■ TASK OBJECTIVE: The reply must reproduce each line below exactly.

■ RECORDS TO USE:
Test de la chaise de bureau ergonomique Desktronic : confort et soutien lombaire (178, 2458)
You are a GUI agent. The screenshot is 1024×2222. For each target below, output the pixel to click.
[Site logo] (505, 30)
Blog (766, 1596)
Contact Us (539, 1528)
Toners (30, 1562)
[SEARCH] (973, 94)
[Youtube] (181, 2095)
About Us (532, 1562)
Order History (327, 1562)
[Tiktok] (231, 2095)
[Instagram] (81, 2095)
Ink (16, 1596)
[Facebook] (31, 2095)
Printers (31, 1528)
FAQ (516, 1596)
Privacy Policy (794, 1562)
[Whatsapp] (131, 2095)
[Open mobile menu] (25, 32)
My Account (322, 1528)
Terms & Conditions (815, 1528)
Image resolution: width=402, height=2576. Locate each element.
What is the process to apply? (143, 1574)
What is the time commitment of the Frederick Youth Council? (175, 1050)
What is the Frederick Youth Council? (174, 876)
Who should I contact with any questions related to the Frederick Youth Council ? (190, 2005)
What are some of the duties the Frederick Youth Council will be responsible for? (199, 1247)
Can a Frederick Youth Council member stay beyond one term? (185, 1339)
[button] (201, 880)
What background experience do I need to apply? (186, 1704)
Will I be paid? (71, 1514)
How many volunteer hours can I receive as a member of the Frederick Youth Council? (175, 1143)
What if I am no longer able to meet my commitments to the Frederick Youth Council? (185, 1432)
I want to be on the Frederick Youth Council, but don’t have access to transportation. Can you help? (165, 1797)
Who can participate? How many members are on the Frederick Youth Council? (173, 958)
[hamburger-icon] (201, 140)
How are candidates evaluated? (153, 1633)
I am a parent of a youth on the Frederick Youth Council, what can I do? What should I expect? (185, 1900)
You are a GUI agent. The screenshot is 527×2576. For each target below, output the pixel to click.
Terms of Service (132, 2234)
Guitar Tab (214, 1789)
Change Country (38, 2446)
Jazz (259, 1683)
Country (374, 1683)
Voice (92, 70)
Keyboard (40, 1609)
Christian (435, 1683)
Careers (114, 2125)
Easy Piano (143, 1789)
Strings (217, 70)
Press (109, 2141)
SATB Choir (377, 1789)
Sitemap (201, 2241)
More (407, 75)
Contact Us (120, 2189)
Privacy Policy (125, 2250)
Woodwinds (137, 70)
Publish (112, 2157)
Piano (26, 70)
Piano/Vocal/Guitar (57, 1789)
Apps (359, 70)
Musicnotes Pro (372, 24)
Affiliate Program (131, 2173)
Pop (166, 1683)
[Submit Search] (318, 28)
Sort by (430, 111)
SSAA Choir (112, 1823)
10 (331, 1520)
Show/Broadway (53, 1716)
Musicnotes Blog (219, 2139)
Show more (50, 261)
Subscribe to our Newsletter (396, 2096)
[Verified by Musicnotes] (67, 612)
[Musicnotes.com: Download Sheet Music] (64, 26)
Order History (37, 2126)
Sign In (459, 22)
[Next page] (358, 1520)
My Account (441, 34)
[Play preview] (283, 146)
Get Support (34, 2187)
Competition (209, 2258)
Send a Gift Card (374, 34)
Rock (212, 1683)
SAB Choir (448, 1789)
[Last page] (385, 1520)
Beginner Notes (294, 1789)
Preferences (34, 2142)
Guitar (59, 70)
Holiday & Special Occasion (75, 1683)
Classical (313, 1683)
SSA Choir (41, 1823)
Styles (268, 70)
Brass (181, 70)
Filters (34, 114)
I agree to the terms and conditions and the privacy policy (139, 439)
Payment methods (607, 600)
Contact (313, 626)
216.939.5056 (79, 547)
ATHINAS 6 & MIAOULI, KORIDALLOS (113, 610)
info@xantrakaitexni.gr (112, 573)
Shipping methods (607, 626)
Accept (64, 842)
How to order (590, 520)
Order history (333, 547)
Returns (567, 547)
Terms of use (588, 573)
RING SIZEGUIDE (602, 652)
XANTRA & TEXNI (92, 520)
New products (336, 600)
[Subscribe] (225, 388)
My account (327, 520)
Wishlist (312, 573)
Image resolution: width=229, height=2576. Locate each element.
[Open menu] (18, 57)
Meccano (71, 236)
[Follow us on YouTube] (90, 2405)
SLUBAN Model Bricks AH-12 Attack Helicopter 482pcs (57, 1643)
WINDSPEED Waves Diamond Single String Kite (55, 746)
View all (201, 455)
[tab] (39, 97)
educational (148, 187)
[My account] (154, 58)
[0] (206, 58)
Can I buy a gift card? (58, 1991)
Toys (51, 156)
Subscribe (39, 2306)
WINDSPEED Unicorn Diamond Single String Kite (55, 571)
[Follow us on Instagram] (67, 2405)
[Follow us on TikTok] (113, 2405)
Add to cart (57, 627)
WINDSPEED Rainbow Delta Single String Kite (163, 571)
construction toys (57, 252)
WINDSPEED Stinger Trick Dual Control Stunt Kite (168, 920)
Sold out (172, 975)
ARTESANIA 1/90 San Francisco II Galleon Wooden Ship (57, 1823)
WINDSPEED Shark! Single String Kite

■ RESULT OF THE EXERCISE:
Test de la chaise de bureau ergonomique Desktronic : confort et soutien lombaire (178, 2458)
You are a GUI agent. The screenshot is 1024×2222. For each target below, output the pixel to click.
[Site logo] (505, 30)
Blog (766, 1596)
Contact Us (539, 1528)
Toners (30, 1562)
[SEARCH] (973, 94)
[Youtube] (181, 2095)
About Us (532, 1562)
Order History (327, 1562)
[Tiktok] (231, 2095)
[Instagram] (81, 2095)
Ink (16, 1596)
[Facebook] (31, 2095)
Printers (31, 1528)
FAQ (516, 1596)
Privacy Policy (794, 1562)
[Whatsapp] (131, 2095)
[Open mobile menu] (25, 32)
My Account (322, 1528)
Terms & Conditions (815, 1528)
Image resolution: width=402, height=2576. Locate each element.
What is the process to apply? (143, 1574)
What is the time commitment of the Frederick Youth Council? (175, 1050)
What is the Frederick Youth Council? (174, 876)
Who should I contact with any questions related to the Frederick Youth Council ? (190, 2005)
What are some of the duties the Frederick Youth Council will be responsible for? (199, 1247)
Can a Frederick Youth Council member stay beyond one term? (185, 1339)
[button] (201, 880)
What background experience do I need to apply? (186, 1704)
Will I be paid? (71, 1514)
How many volunteer hours can I receive as a member of the Frederick Youth Council? (175, 1143)
What if I am no longer able to meet my commitments to the Frederick Youth Council? (185, 1432)
I want to be on the Frederick Youth Council, but don’t have access to transportation. Can you help? (165, 1797)
Who can participate? How many members are on the Frederick Youth Council? (173, 958)
[hamburger-icon] (201, 140)
How are candidates evaluated? (153, 1633)
I am a parent of a youth on the Frederick Youth Council, what can I do? What should I expect? (185, 1900)
You are a GUI agent. The screenshot is 527×2576. For each target below, output the pixel to click.
Terms of Service (132, 2234)
Guitar Tab (214, 1789)
Change Country (38, 2446)
Jazz (259, 1683)
Country (374, 1683)
Voice (92, 70)
Keyboard (40, 1609)
Christian (435, 1683)
Careers (114, 2125)
Easy Piano (143, 1789)
Strings (217, 70)
Press (109, 2141)
SATB Choir (377, 1789)
Sitemap (201, 2241)
More (407, 75)
Contact Us (120, 2189)
Privacy Policy (125, 2250)
Woodwinds (137, 70)
Publish (112, 2157)
Piano (26, 70)
Piano/Vocal/Guitar (57, 1789)
Apps (359, 70)
Musicnotes Pro (372, 24)
Affiliate Program (131, 2173)
Pop (166, 1683)
[Submit Search] (318, 28)
Sort by (430, 111)
SSAA Choir (112, 1823)
10 (331, 1520)
Show/Broadway (53, 1716)
Musicnotes Blog (219, 2139)
Show more (50, 261)
Subscribe to our Newsletter (396, 2096)
[Verified by Musicnotes] (67, 612)
[Musicnotes.com: Download Sheet Music] (64, 26)
Order History (37, 2126)
Sign In (459, 22)
[Next page] (358, 1520)
My Account (441, 34)
[Play preview] (283, 146)
Get Support (34, 2187)
Competition (209, 2258)
Send a Gift Card (374, 34)
Rock (212, 1683)
SAB Choir (448, 1789)
[Last page] (385, 1520)
Beginner Notes (294, 1789)
Preferences (34, 2142)
Guitar (59, 70)
Holiday & Special Occasion (75, 1683)
Classical (313, 1683)
SSA Choir (41, 1823)
Styles (268, 70)
Brass (181, 70)
Filters (34, 114)
I agree to the terms and conditions and the privacy policy (139, 439)
Payment methods (607, 600)
Contact (313, 626)
216.939.5056 (79, 547)
ATHINAS 6 & MIAOULI, KORIDALLOS (113, 610)
info@xantrakaitexni.gr (112, 573)
Shipping methods (607, 626)
Accept (64, 842)
How to order (590, 520)
Order history (333, 547)
Returns (567, 547)
Terms of use (588, 573)
RING SIZEGUIDE (602, 652)
XANTRA & TEXNI (92, 520)
New products (336, 600)
[Subscribe] (225, 388)
My account (327, 520)
Wishlist (312, 573)
Image resolution: width=229, height=2576. Locate each element.
[Open menu] (18, 57)
Meccano (71, 236)
[Follow us on YouTube] (90, 2405)
SLUBAN Model Bricks AH-12 Attack Helicopter 482pcs (57, 1643)
WINDSPEED Waves Diamond Single String Kite (55, 746)
View all (201, 455)
[tab] (39, 97)
educational (148, 187)
[My account] (154, 58)
[0] (206, 58)
Can I buy a gift card? (58, 1991)
Toys (51, 156)
Subscribe (39, 2306)
WINDSPEED Unicorn Diamond Single String Kite (55, 571)
[Follow us on Instagram] (67, 2405)
[Follow us on TikTok] (113, 2405)
Add to cart (57, 627)
WINDSPEED Rainbow Delta Single String Kite (163, 571)
construction toys (57, 252)
WINDSPEED Stinger Trick Dual Control Stunt Kite (168, 920)
Sold out (172, 975)
ARTESANIA 1/90 San Francisco II Galleon Wooden Ship (57, 1823)
WINDSPEED Shark! Single String Kite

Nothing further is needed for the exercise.